0

I need to create external table for a hdfs location. The data is having null instead of empty space for few fields. If the field length is less than 4 for such fields, it is throwing error when selecting data. Is there a way to define replacement of all such nulls with empty space while creating table it self.?

I am trying it in greenplum, just tagged hive to see what can be done for such cases in hive.

Srini
  • 3,334
  • 6
  • 29
  • 64
  • Can you print the error traces? Sorry, I cannot understand this statement: "if the field length is less than 4 for such fields, it is throwing error...". Can you try to elaborate a bit more, please? – frb Apr 23 '15 at 06:24
  • I have data in file which is created by java and each column data is seperated by pipe symbol. For the columns with no data, i have placed null in the file. Now, using this file, i have created external tale. If the field length is less than 4 characters, as the file has null instead of empty string, it is thrown error as ERROR: value too long for type character(1) – Srini Apr 23 '15 at 07:15

2 Answers2

0

You could use the serialization property for mapping NULL string to empty string.

  CREATE TABLE IF NOT EXISTS abc ( ) ROW FORMAT DELIMITED FIELDS TERMINATED BY '|' STORED AS TEXTFILE TBLPROPERTIES ("serialization.null.format"="")
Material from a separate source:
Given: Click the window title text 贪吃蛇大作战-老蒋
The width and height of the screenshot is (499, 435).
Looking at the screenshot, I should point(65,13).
In this case when you query it from hive you would get empty value for that field and hdfs would have "\N".

Or

If you want to represented empty string instead of '\N', you can using COALESCE function:

 INSERT OVERWRITE tabname SELECT NULL, COALESCE(NULL,"") FROM data_table;
K S Nidhin
  • 2,622
  • 2
  • 22
  • 44
0

the answer to the problem is using NULL as 'null' statement in create table syntax for greenplum. As i have mentioned, i wanted to get few inputs from people who faced such issues in hive. so i have tagged hive as well. But, greenplum external table syntax supports NULL AS phrase in which we can specify the form of NULL that you want to keep.

Srini
  • 3,334
  • 6
  • 29
  • 64